My role in the whole affair was pretty peripheral - three broken strings (a pretty quiet set when considered in terms of The Goat Roper Rodeo Band, although they have the good grace not to employ an eighties vintage Ibanez with locking nut, floating bridge and a tremelo, capoed at the first fret because of a key-specific encore - but I digress) however this did give me the opportunity to take in the overall ambience** of the whole event and that was principally one of fraternity (and/or sorority). It's fairly common memetic shorthand (and lordy knows I've indulged often enough myself) to refer to The Punk Wars, but this was watching a veterans reunion first hand. Folk had flown in from The States, come in from their parents' houses to see what the rumours and legends of the old days were all about and, in one instance, come back to see what the band his seven year-old self used to listen to rehearsing in the basement next door sounded like without a wall, but with thirty years between them.
The over-riding emotion in the room, underneath all the intensity*** onstage and hail fellow well-metness off, was care. The first thought most of these people had when they heard of Dave's passing was what can we do? It was humbling. They raised over a thousand pounds on the night, through donations and sales of t-shirts, CDs and singles. It looks like the exhibition is going to go ahead.
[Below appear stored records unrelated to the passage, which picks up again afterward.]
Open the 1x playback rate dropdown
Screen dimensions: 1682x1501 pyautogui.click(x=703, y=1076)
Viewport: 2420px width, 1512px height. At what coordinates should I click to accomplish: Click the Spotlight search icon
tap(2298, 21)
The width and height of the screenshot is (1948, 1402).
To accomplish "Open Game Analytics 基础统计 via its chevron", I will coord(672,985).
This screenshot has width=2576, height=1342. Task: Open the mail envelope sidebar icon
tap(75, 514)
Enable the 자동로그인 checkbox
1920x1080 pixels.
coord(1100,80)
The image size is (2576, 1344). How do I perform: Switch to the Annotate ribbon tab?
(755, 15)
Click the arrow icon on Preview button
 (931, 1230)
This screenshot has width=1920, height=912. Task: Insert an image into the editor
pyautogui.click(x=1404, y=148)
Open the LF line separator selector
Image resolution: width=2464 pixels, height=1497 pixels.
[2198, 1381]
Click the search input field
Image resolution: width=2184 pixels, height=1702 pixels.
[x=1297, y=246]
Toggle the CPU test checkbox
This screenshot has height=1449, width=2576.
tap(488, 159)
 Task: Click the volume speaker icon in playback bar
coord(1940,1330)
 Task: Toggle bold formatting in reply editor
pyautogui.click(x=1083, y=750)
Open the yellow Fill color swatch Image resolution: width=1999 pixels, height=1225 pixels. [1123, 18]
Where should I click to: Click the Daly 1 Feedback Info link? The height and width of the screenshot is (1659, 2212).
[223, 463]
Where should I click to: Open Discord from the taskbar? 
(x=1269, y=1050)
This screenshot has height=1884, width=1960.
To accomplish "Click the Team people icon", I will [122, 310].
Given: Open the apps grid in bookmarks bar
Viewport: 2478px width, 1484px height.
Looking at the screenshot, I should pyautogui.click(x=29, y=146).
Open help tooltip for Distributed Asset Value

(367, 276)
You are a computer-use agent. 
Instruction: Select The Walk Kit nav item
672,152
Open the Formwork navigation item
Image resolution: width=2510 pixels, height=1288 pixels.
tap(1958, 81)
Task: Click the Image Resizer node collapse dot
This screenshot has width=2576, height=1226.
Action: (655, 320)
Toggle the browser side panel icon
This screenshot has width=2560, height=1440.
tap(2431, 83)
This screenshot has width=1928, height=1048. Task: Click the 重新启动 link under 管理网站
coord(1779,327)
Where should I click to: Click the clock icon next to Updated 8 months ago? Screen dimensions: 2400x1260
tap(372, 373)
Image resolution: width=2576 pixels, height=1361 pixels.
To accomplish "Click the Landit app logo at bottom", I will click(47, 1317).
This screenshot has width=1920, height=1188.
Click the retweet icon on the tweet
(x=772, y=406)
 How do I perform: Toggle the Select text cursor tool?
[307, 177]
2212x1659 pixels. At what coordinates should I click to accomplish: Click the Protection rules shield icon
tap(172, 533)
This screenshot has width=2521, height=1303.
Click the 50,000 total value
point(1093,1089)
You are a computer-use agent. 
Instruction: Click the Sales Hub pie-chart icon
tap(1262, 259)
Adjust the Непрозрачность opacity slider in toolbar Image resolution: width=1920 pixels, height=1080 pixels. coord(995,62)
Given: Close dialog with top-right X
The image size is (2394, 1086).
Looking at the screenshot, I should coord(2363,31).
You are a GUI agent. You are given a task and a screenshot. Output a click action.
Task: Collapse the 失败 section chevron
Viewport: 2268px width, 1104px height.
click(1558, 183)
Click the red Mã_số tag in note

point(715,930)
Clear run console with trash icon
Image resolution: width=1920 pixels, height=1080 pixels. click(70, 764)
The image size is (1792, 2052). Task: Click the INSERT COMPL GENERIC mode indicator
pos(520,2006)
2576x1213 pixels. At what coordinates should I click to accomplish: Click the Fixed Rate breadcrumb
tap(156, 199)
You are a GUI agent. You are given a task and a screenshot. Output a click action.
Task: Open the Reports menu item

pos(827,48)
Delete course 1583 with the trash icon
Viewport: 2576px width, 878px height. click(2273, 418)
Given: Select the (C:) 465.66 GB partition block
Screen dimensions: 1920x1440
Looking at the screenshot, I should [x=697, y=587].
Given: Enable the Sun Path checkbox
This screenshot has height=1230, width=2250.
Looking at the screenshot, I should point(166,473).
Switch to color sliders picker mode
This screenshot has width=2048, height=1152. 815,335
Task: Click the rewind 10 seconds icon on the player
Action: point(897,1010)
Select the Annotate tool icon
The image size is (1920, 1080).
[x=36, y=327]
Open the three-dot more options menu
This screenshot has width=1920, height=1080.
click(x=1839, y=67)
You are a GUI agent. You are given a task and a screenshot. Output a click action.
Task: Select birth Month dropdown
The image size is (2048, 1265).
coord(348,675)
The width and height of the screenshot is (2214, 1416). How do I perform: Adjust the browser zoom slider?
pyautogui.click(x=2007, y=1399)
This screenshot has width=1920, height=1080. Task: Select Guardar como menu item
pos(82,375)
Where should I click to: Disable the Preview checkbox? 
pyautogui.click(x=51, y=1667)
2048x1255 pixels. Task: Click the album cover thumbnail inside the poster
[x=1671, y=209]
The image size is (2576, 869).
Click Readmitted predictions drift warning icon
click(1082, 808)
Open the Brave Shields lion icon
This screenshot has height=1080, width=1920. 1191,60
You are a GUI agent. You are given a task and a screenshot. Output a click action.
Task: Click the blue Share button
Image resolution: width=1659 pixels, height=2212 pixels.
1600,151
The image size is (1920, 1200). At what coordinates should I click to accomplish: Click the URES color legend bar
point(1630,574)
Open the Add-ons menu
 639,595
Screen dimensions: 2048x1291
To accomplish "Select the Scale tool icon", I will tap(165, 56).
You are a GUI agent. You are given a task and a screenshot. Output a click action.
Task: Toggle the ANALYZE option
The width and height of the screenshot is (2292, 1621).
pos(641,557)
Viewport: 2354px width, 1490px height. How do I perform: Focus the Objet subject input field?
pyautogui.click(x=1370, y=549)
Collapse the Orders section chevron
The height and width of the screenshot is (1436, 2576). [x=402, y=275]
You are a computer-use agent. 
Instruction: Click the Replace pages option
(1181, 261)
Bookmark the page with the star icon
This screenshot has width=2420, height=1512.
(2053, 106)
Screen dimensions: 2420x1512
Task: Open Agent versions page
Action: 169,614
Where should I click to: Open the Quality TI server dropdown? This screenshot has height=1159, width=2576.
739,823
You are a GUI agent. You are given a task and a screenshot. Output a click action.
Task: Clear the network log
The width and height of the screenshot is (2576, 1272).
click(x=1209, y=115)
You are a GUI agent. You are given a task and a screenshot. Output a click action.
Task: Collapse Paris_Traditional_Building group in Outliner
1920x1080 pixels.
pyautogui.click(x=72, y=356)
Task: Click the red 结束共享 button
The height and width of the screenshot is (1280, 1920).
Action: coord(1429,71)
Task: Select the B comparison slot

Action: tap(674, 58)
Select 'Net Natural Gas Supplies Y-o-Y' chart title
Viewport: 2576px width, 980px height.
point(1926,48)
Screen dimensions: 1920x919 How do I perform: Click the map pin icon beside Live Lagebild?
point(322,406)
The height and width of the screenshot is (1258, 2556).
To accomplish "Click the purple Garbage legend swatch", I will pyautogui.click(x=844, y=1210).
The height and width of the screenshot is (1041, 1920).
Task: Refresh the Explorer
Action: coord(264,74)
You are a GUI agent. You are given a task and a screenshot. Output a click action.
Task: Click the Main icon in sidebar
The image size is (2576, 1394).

Anyway, here's Panorama in Black channeling The Stooges. Watch out for the seamless guitar change over at the end...
*A punk reunion gig was only ever going to take place here. Principally, it must be said, because all the other venues from way back then have been torn down and turned into car parks.
**Not 'ambulance' as my spell-checker insists upon. Although one of those did turn up later. "It's not a punk gig until the emergency services have been called" quipped one veteran.
***Still Life in Action delivered a magnificent display of Joy Division-style disapproachment and didn't, I believe, utter a single word to the audience throughout.